** Dataset follows **

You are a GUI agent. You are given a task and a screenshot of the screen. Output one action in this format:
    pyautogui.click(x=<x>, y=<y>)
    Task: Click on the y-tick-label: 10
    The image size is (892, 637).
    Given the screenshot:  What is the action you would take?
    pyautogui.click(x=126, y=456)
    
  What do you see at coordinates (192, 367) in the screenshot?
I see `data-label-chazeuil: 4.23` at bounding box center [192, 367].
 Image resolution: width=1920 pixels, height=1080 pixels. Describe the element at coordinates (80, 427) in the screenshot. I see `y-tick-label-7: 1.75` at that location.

** End of Dataset **
** Dataset follows **

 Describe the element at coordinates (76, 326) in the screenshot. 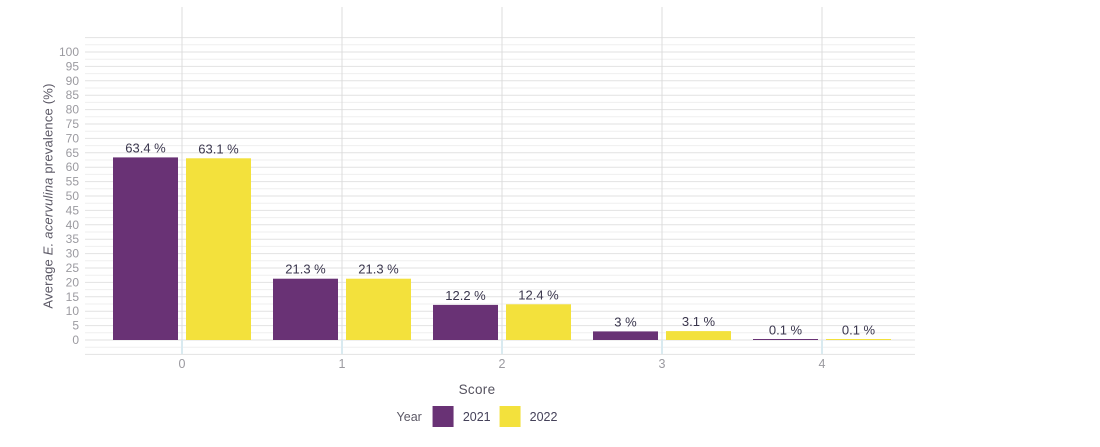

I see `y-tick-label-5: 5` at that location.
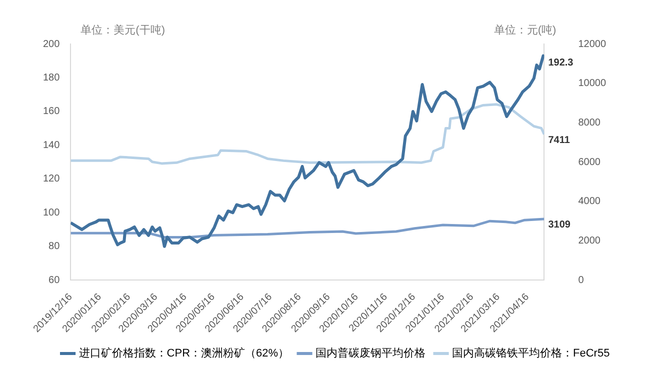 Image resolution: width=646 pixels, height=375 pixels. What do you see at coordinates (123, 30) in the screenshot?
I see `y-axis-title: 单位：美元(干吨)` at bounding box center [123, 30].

** End of Dataset **
** Dataset follows **

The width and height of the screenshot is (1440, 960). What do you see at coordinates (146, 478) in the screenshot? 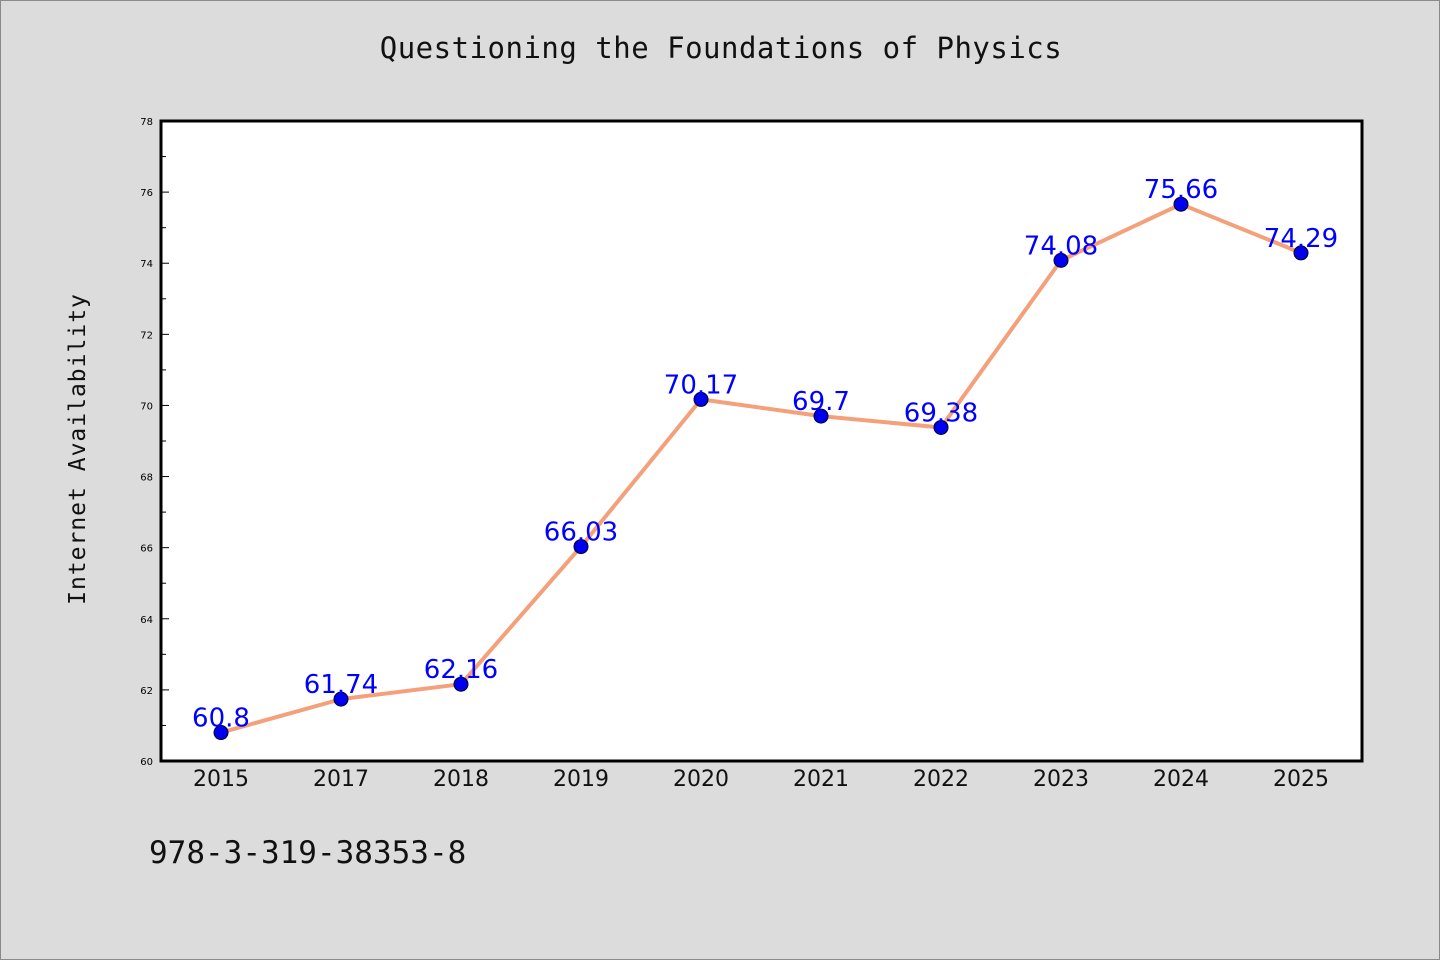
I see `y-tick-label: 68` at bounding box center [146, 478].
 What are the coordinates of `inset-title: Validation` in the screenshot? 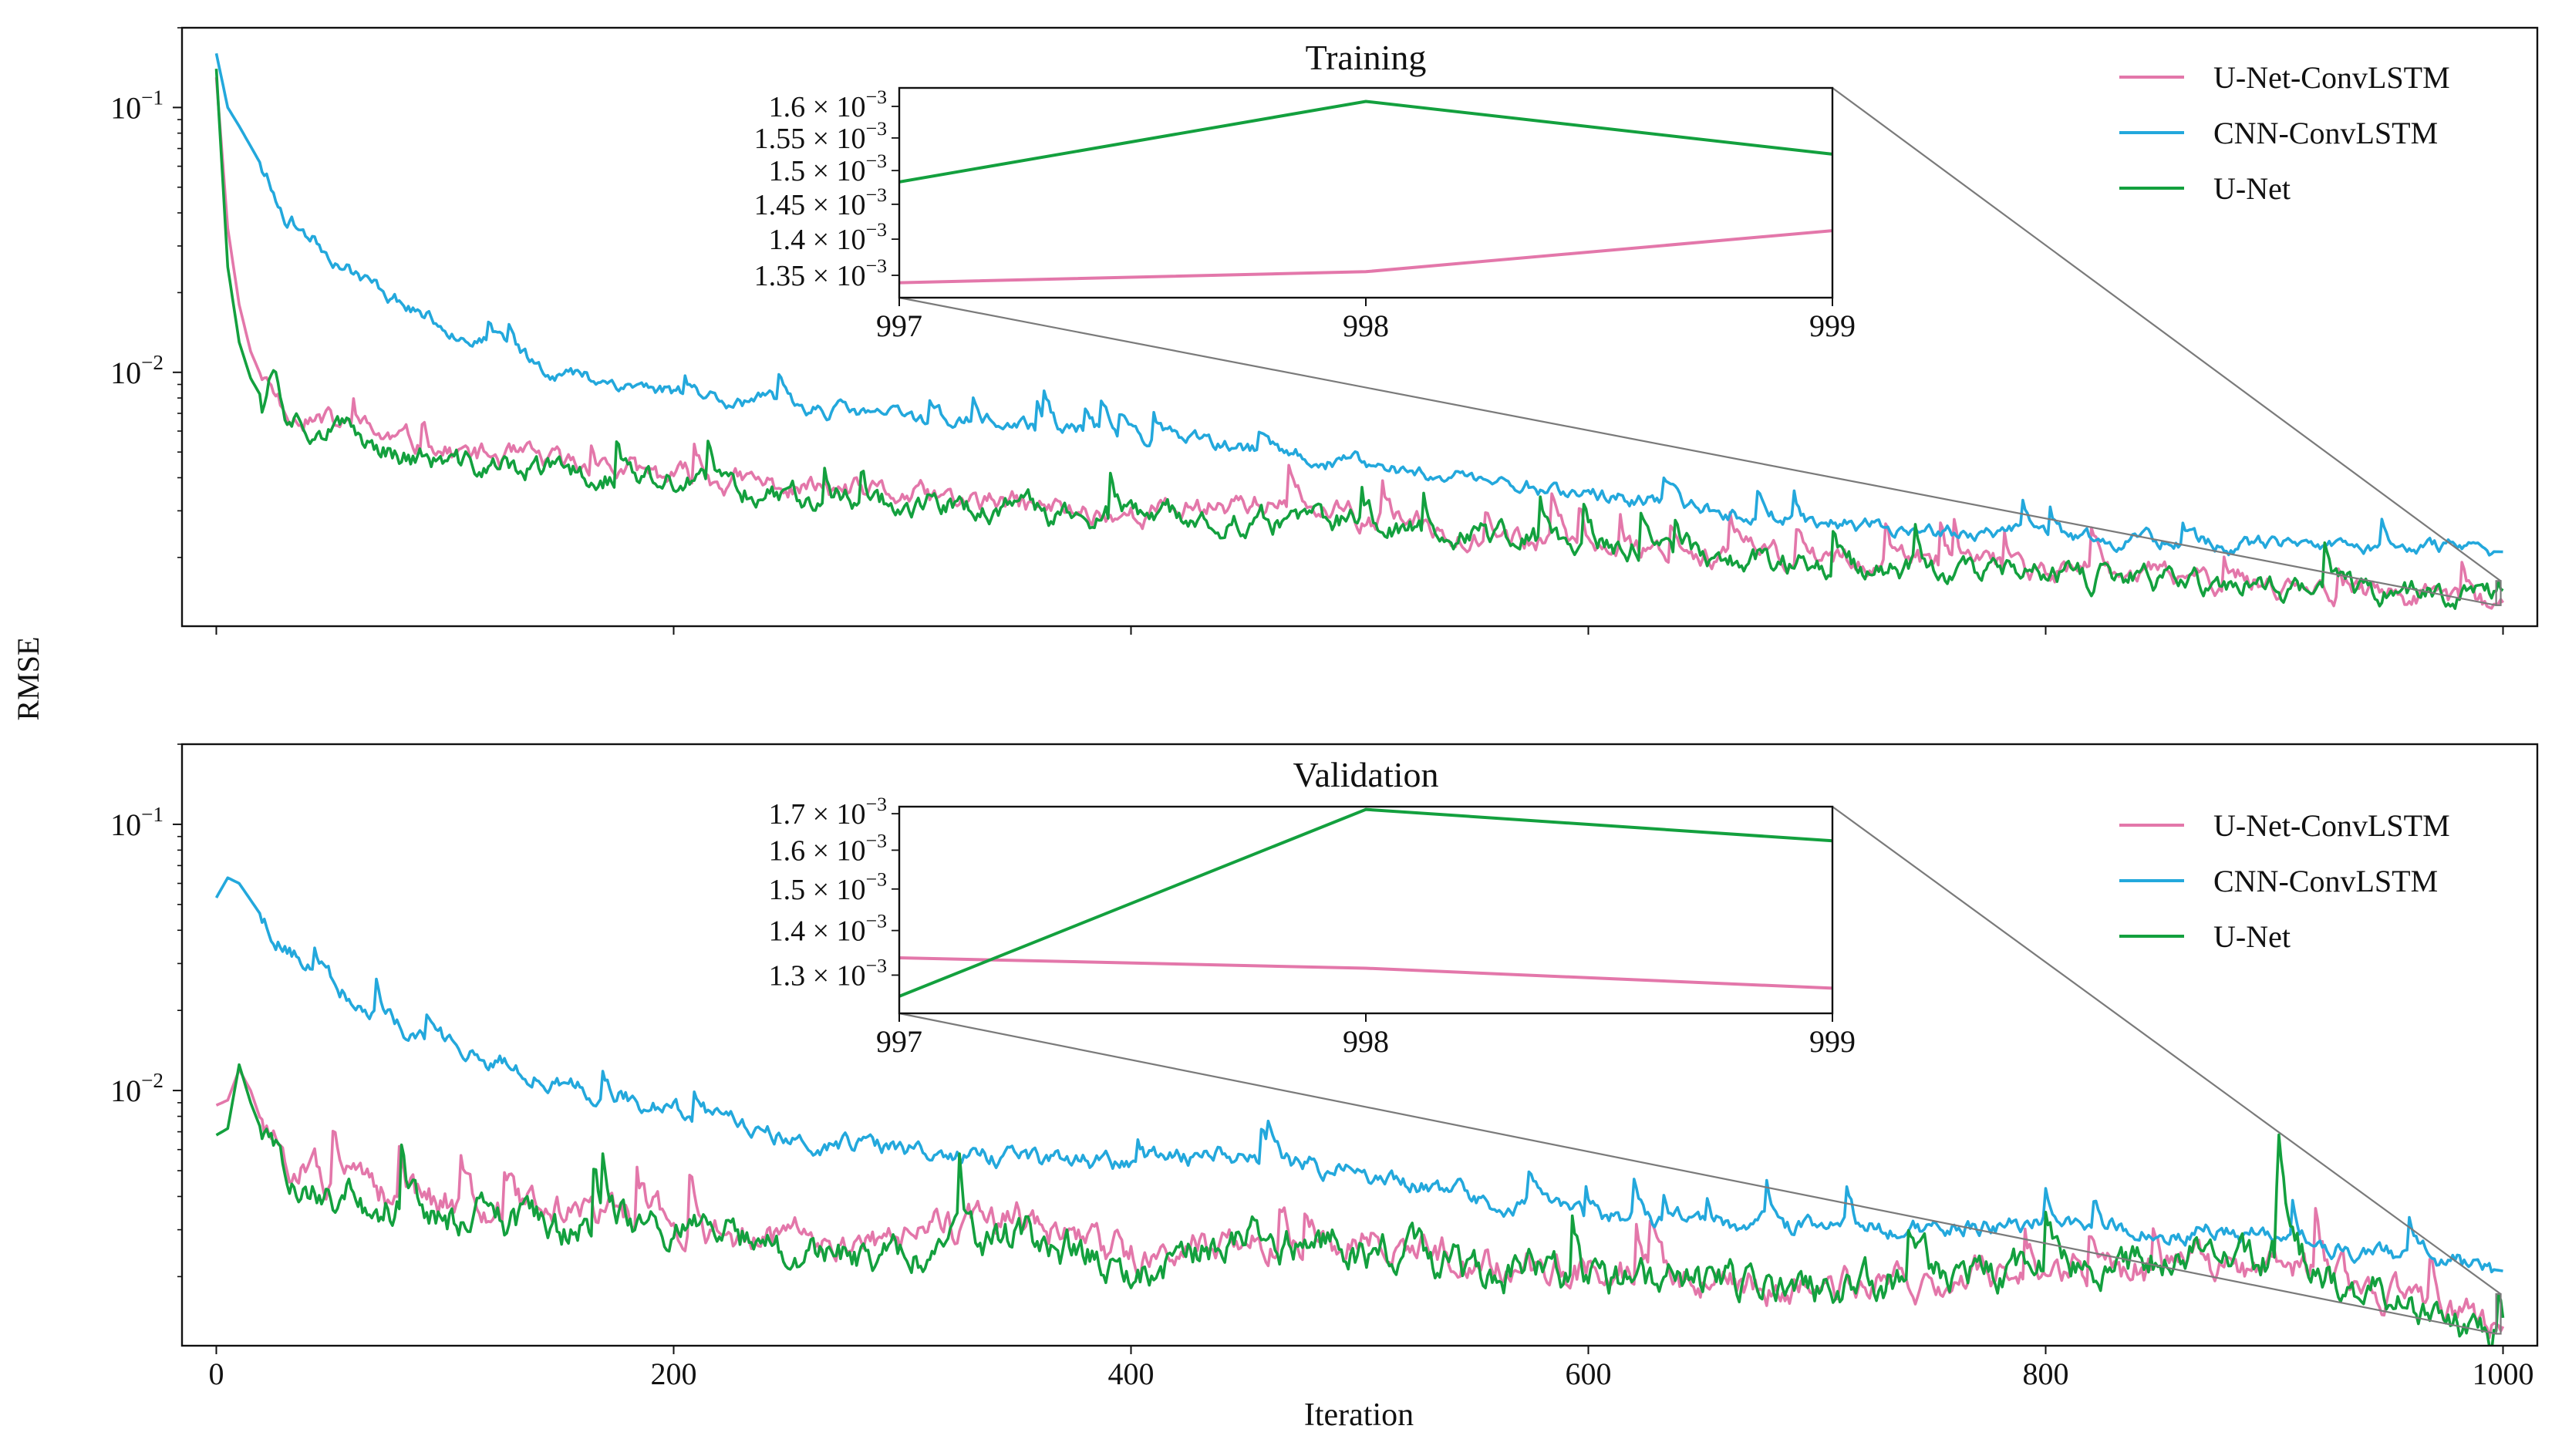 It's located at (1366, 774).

** End of Dataset **

_How to complete this task_: Copy the rows word for word, from the line containing "The width and" through the line containing "center [146, 478].". Omit the pictures.

_Exercise result_:
The width and height of the screenshot is (1440, 960). What do you see at coordinates (146, 478) in the screenshot? 
I see `y-tick-label: 68` at bounding box center [146, 478].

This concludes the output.